• **As suas instruções**
Transcreva na íntegra, sem qualquer alteração, o texto apresentado abaixo sobre o lançamento do livro de Miguel Carvalho.

• **Texto fornecido**

___

MIGUEL CARVALHO NO "ENTRE QUEM LÊ"
Claustros do Governo Civil
de Vila Real, esta sexta-feira, ao fim da tarde, com lugares sentados lotados,
e muitos cidadãos de pé, no âmbito do “Entra quem lê”, para a sessão de
lançamento e debate de “Por dentro do Chega” (Penguin, 2025), de Miguel Carvalho, jornalista, Grande Repórter da “Visão” durante 30
anos.
O livro de Miguel Carvalho,
já com 14 mil exemplares vendidos, vai para a 3ª edição, num espaço de duas semanas. Para isso, concorre o facto
de a Penguin ter proporcionado, face
à extensão do livro (mais de 750 páginas), um preço bastante acessível, fruto
de um comprometimento da editora com a polis
e com a ideia de cidadãos informados e conhecedores para se inscreverem com
propriedade na vida da comunidade.

___

• **Dados extraídos**
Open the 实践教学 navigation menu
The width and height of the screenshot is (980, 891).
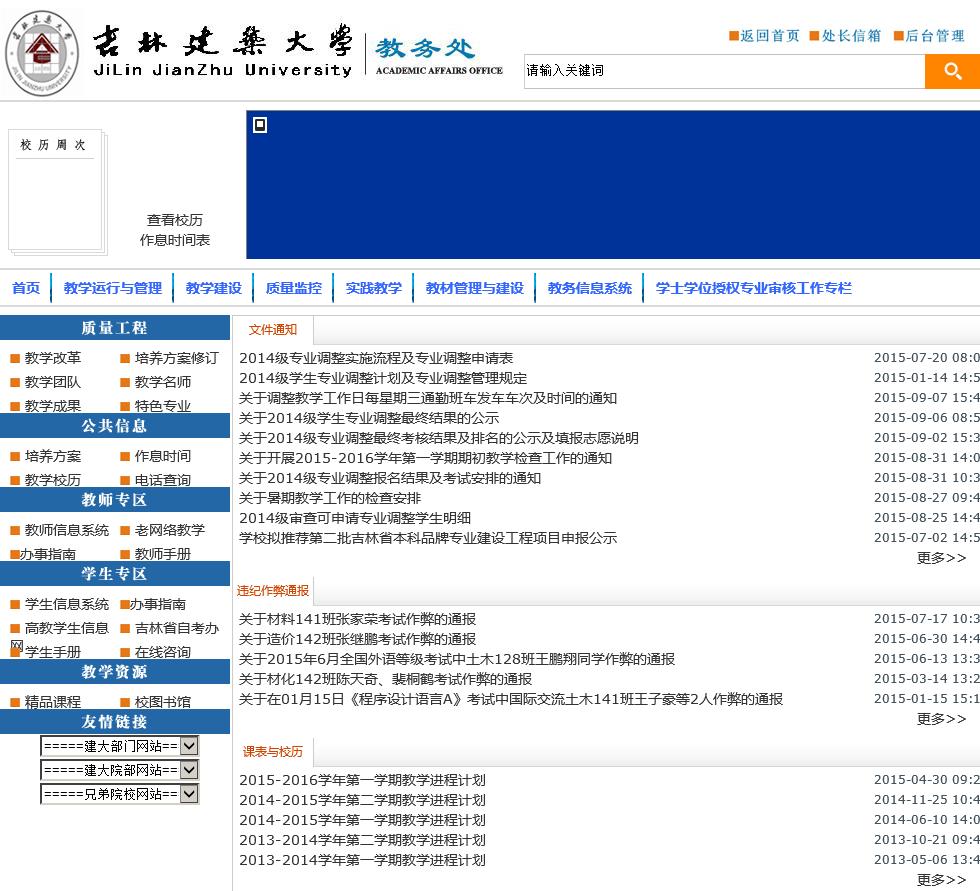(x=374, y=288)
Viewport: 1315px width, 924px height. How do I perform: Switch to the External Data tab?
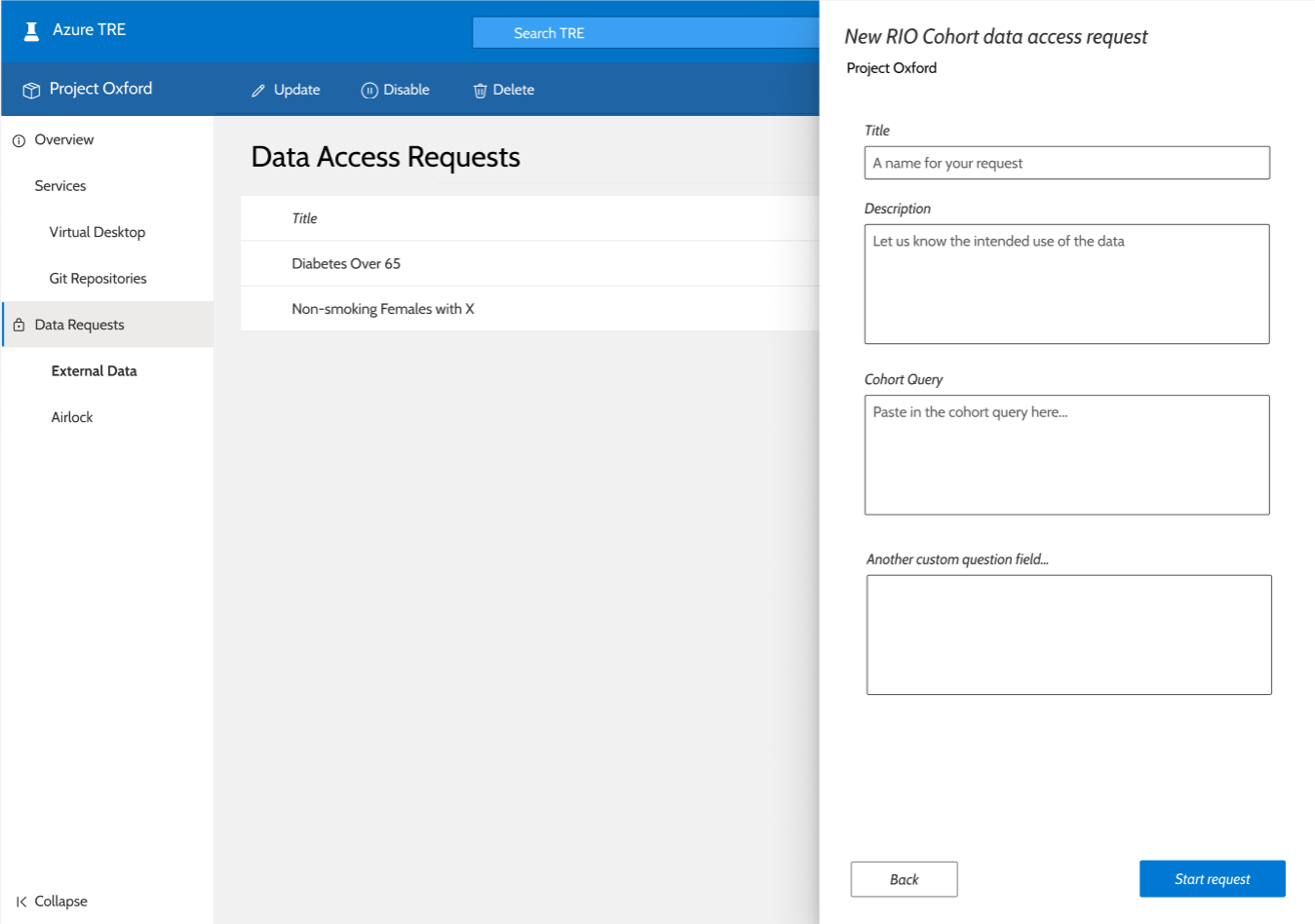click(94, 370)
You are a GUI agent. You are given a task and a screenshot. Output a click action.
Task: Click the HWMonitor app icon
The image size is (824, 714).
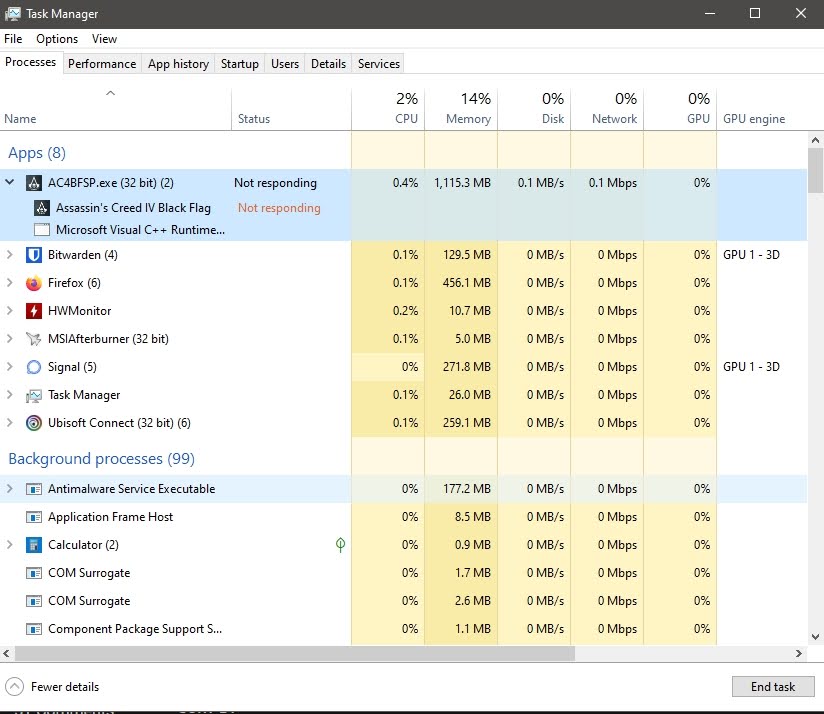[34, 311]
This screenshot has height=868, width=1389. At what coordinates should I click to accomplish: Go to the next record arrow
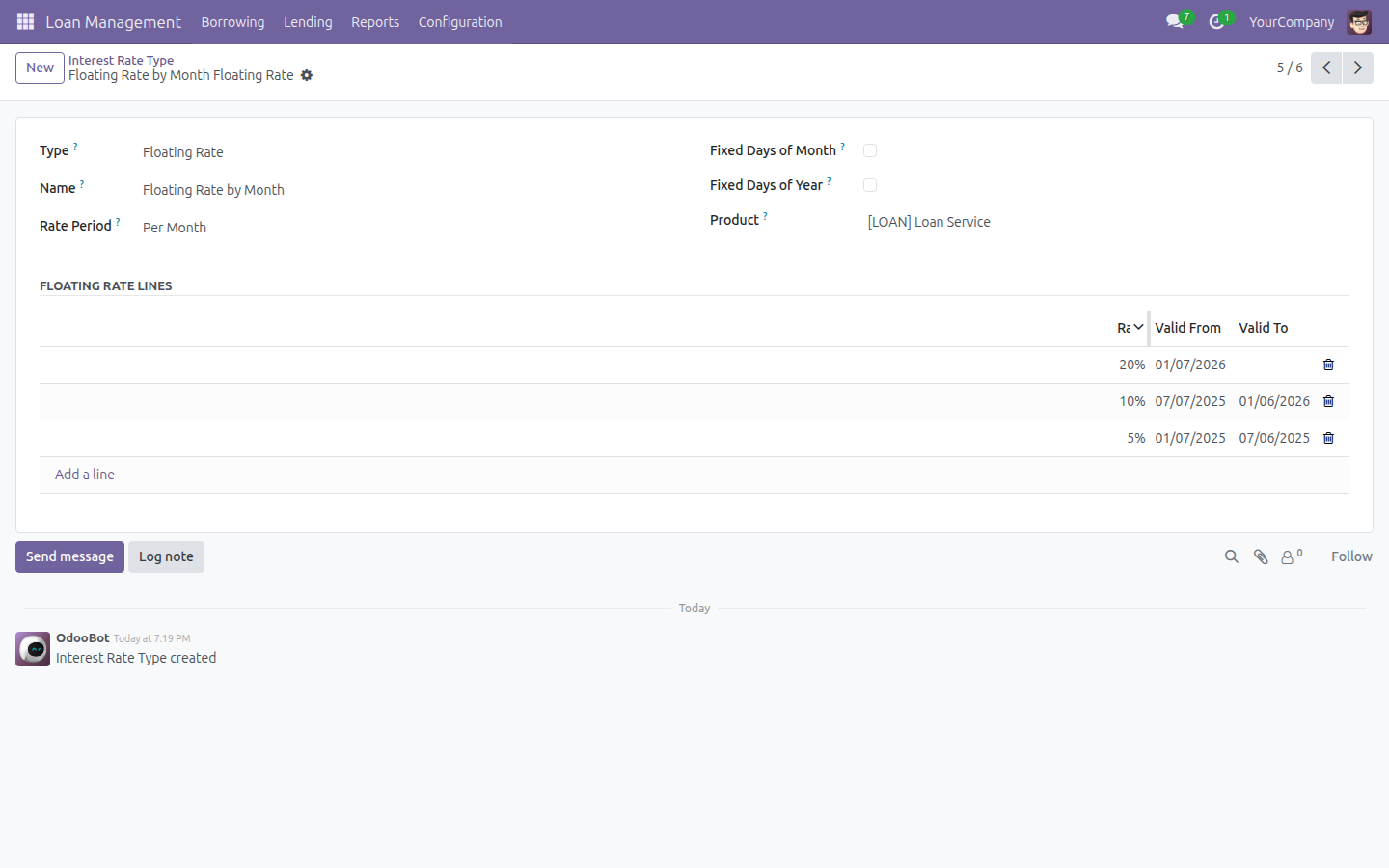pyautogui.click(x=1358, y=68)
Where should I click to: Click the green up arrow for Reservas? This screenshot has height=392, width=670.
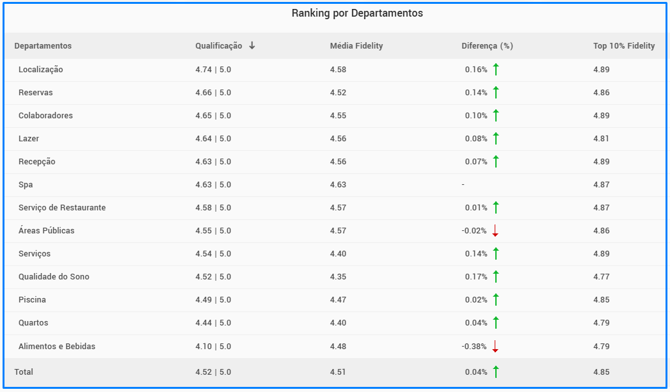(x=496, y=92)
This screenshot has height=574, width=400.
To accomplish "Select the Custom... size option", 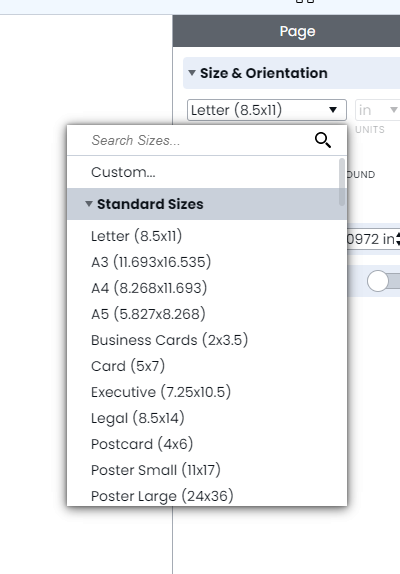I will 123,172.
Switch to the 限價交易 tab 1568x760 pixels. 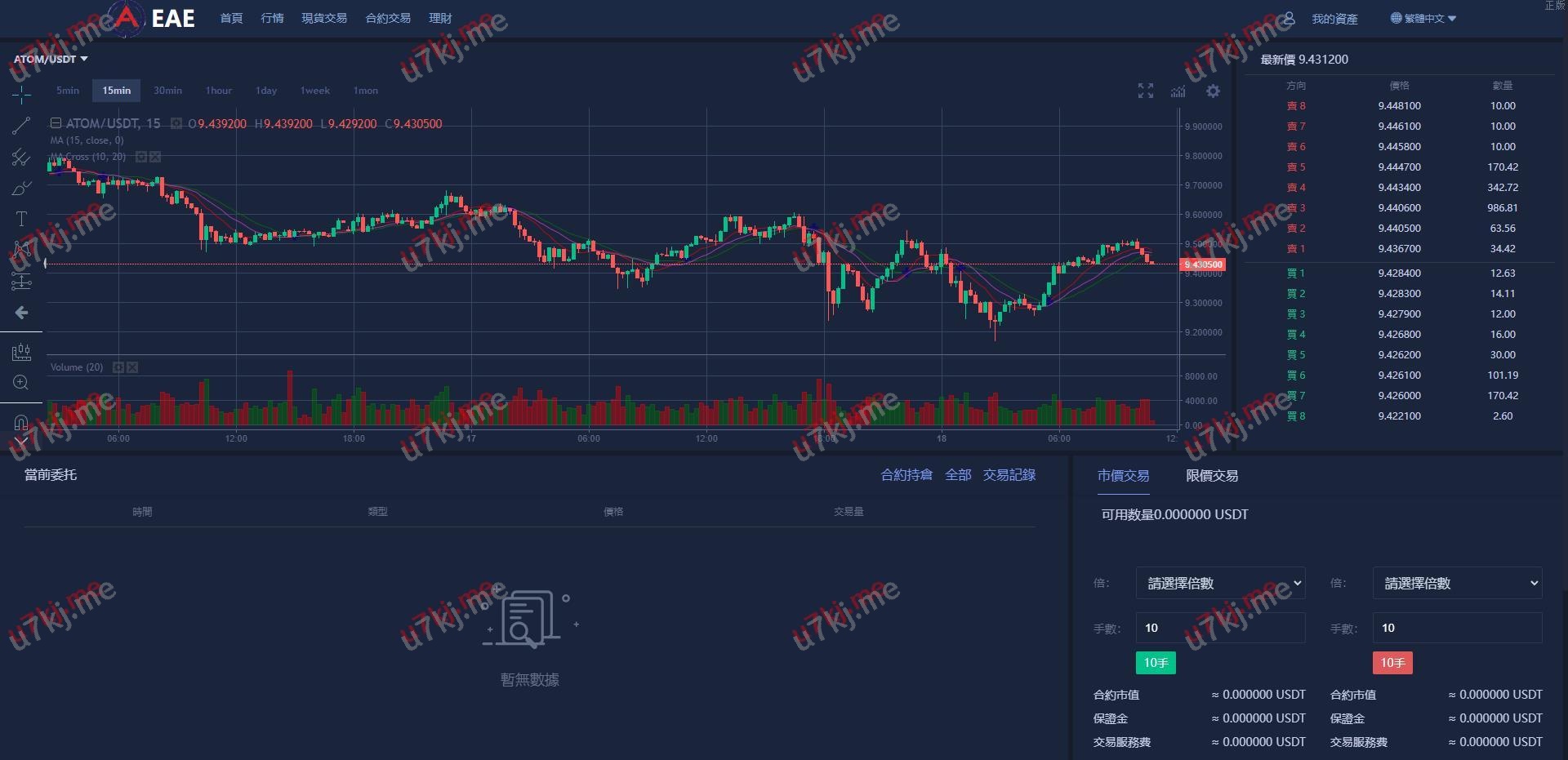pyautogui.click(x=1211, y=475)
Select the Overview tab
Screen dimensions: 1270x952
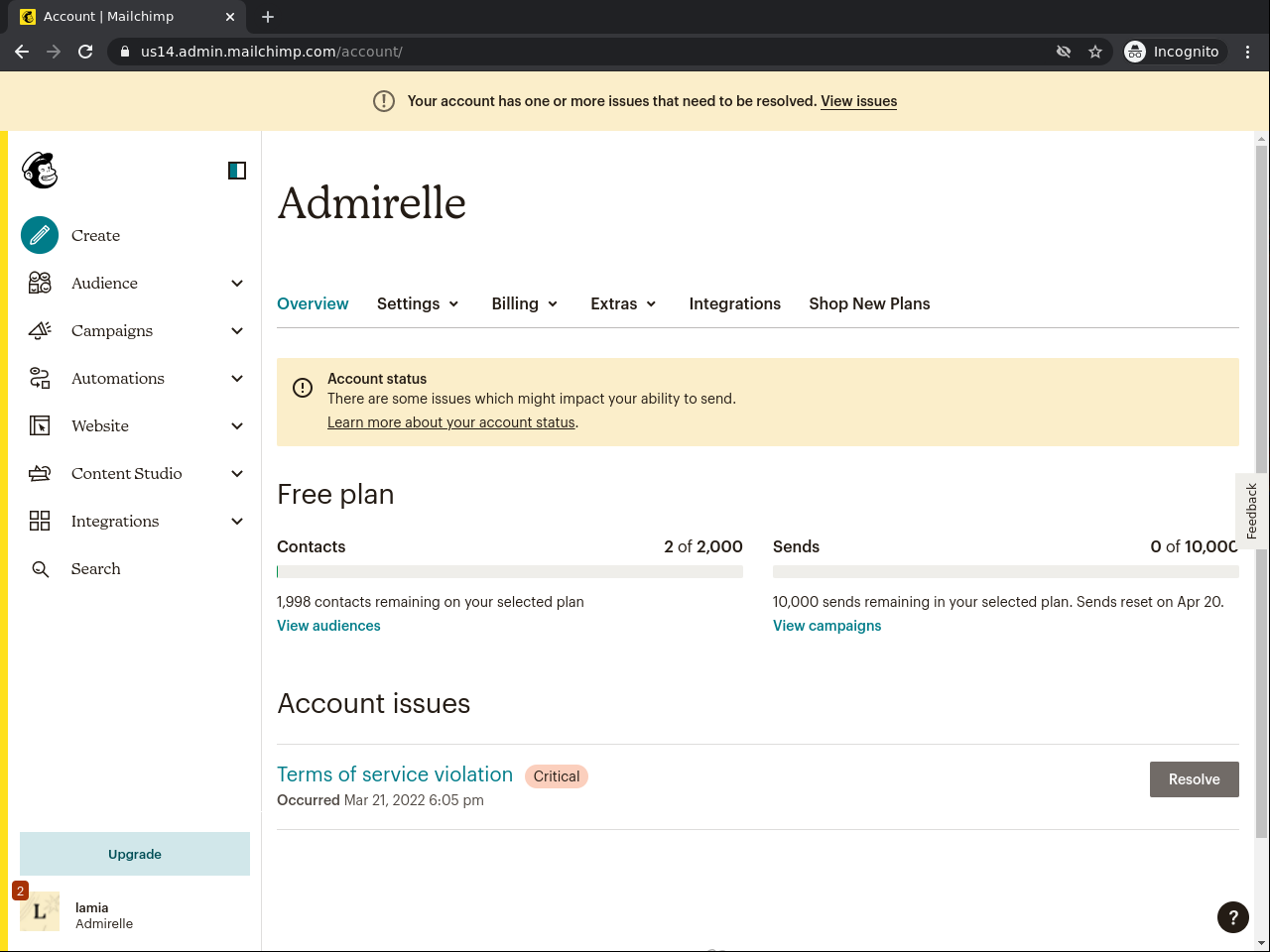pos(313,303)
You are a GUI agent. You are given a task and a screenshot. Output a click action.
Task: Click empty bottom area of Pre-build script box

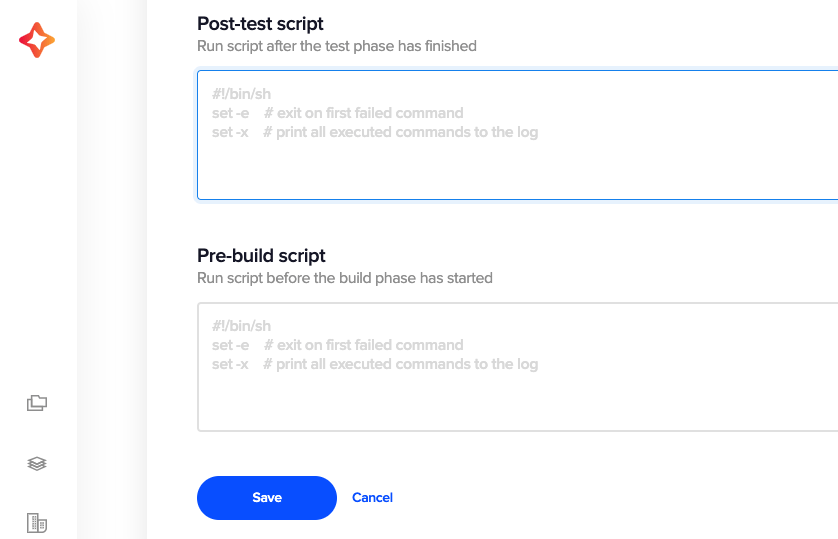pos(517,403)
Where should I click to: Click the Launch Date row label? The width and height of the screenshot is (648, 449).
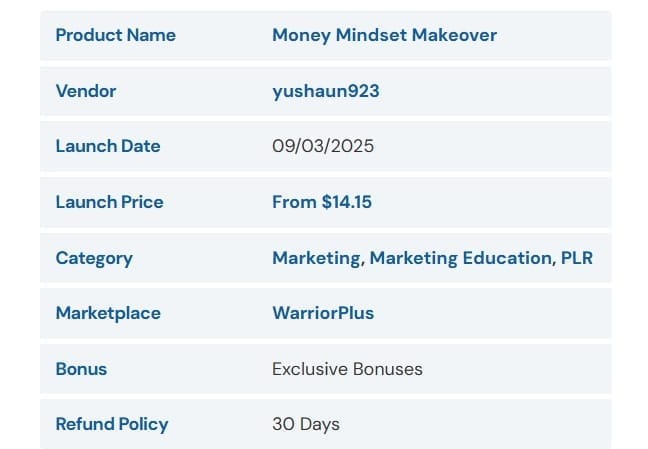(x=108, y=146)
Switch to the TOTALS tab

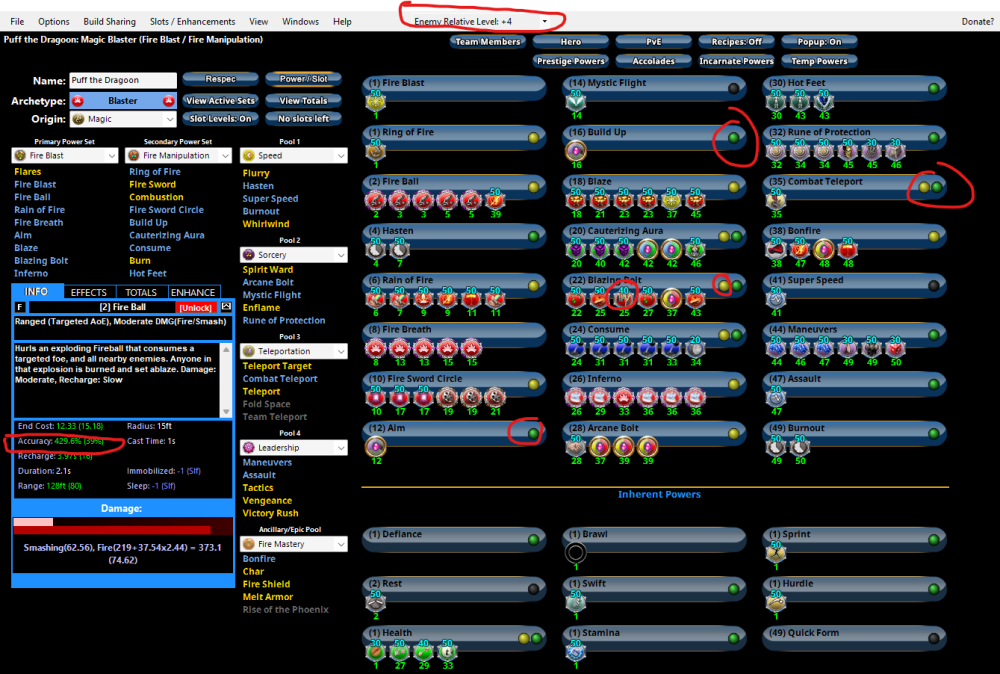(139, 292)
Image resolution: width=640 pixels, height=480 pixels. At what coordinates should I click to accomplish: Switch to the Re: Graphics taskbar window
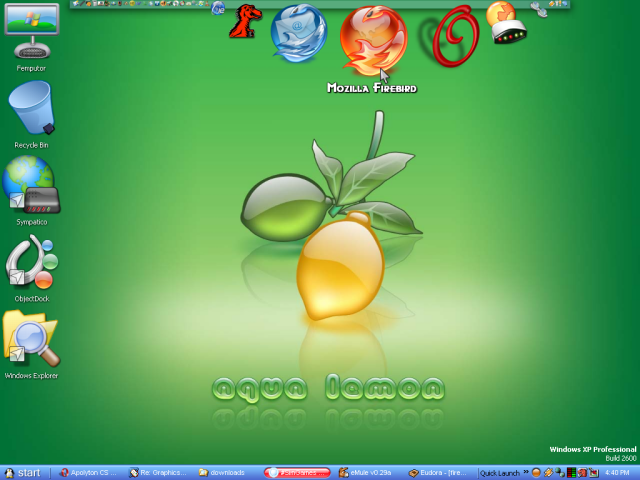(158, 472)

___

• **A sua resposta**
MIGUEL CARVALHO NO "ENTRE QUEM LÊ"
Claustros do Governo Civil
de Vila Real, esta sexta-feira, ao fim da tarde, com lugares sentados lotados,
e muitos cidadãos de pé, no âmbito do “Entra quem lê”, para a sessão de
lançamento e debate de “Por dentro do Chega” (Penguin, 2025), de Miguel Carvalho, jornalista, Grande Repórter da “Visão” durante 30
anos.
O livro de Miguel Carvalho,
já com 14 mil exemplares vendidos, vai para a 3ª edição, num espaço de duas semanas. Para isso, concorre o facto
de a Penguin ter proporcionado, face
à extensão do livro (mais de 750 páginas), um preço bastante acessível, fruto
de um comprometimento da editora com a polis
e com a ideia de cidadãos informados e conhecedores para se inscreverem com
propriedade na vida da comunidade.